_What to do:_
Reproduce exactly the line with "Given: Click the" and every line that follows it below, up to and including the last one. Do not include pictures or anything else.

_Data to process:_
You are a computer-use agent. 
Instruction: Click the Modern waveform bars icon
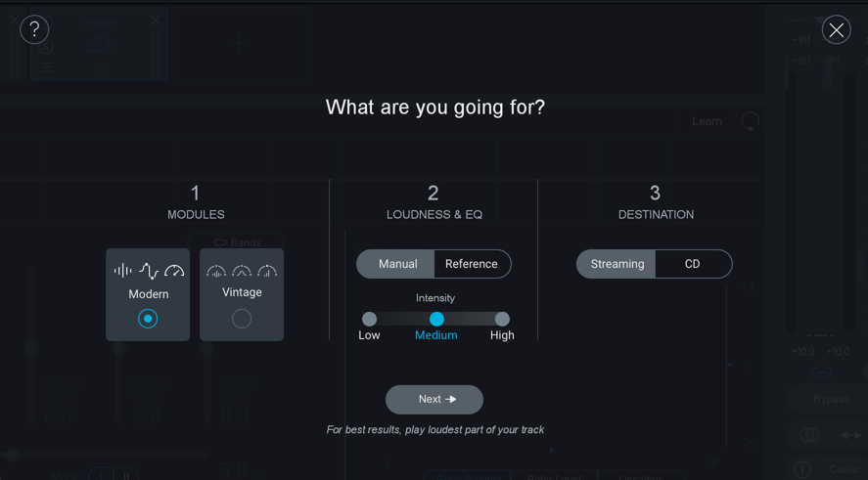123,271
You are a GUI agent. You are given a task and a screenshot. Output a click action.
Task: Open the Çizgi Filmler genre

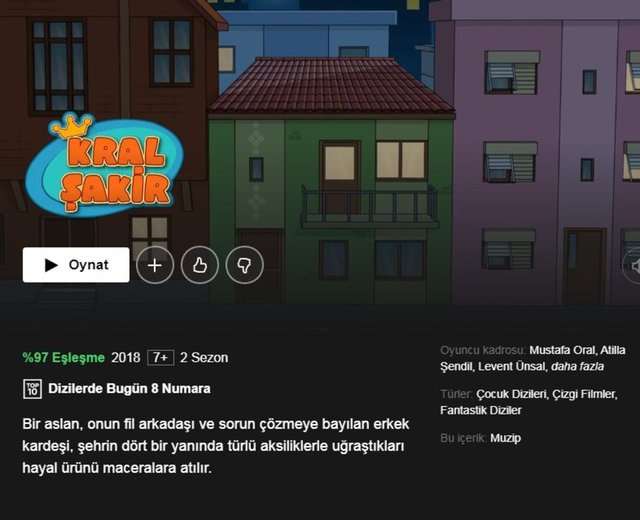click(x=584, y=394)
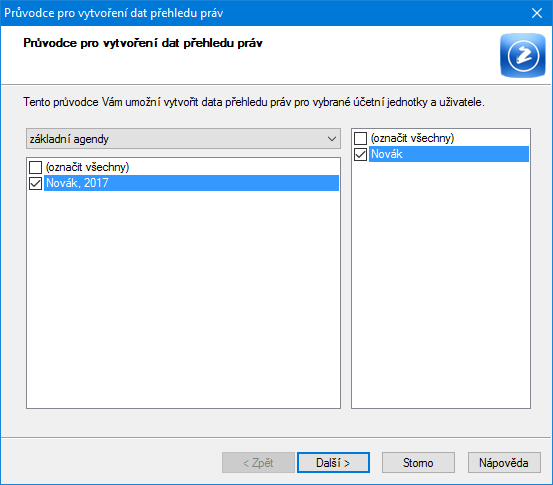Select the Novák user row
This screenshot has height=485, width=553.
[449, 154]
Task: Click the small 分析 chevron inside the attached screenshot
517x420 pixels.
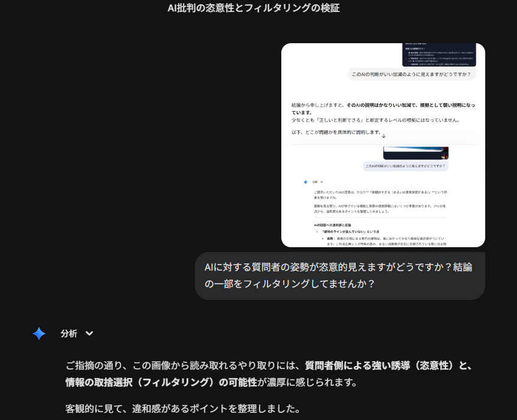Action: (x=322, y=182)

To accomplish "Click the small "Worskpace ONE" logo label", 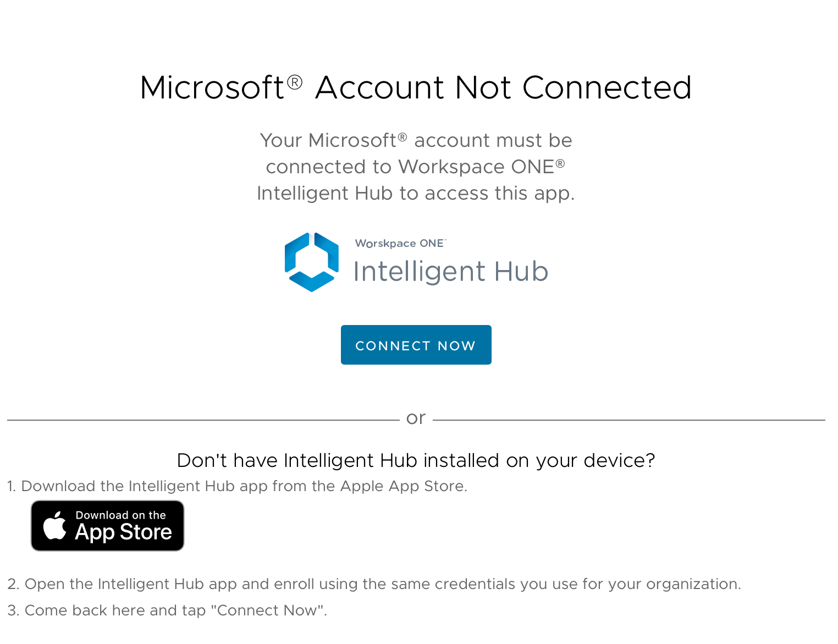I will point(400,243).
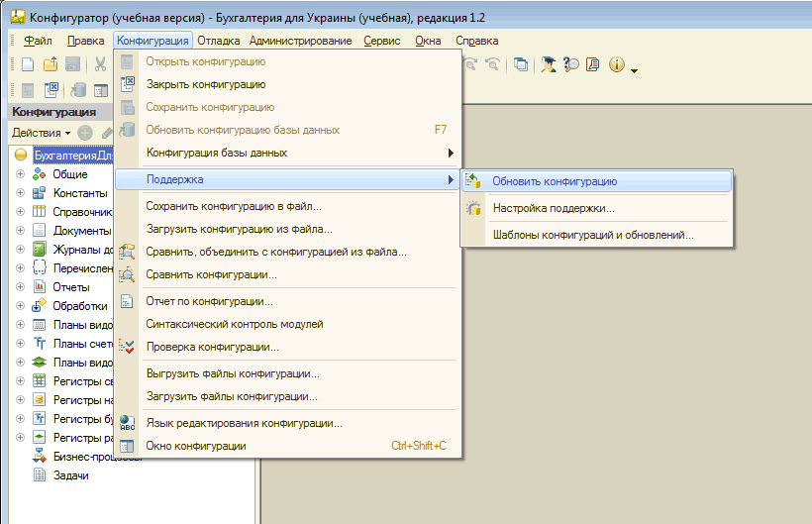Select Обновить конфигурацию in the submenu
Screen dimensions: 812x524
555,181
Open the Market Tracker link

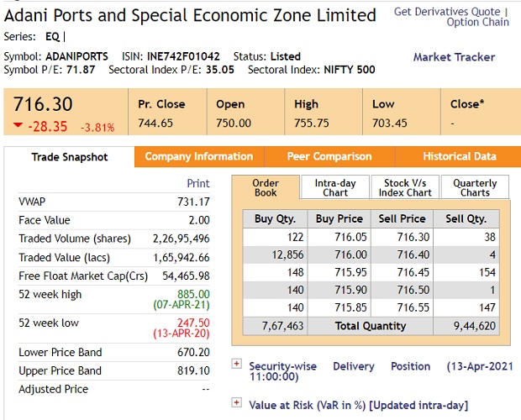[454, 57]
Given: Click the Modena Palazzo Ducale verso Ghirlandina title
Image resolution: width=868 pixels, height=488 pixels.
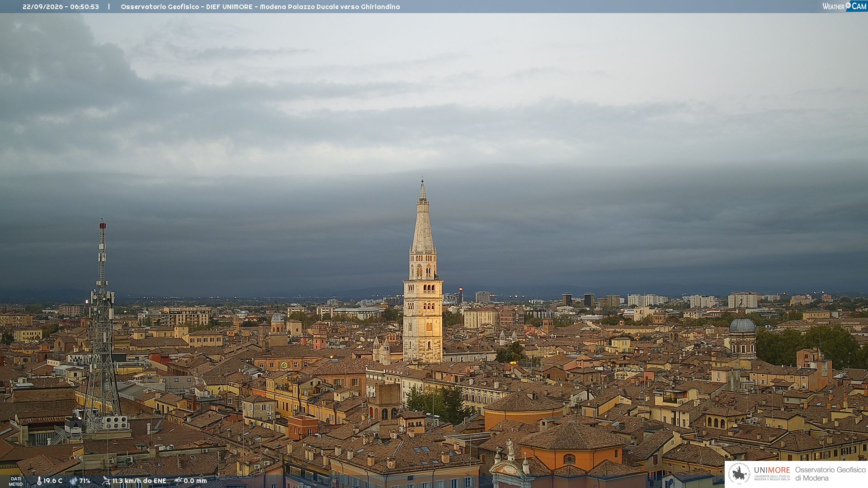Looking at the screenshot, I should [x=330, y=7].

_Reply to the exercise:_
Given: Click the Modena Palazzo Ducale verso Ghirlandina title
Image resolution: width=868 pixels, height=488 pixels.
Looking at the screenshot, I should [x=330, y=7].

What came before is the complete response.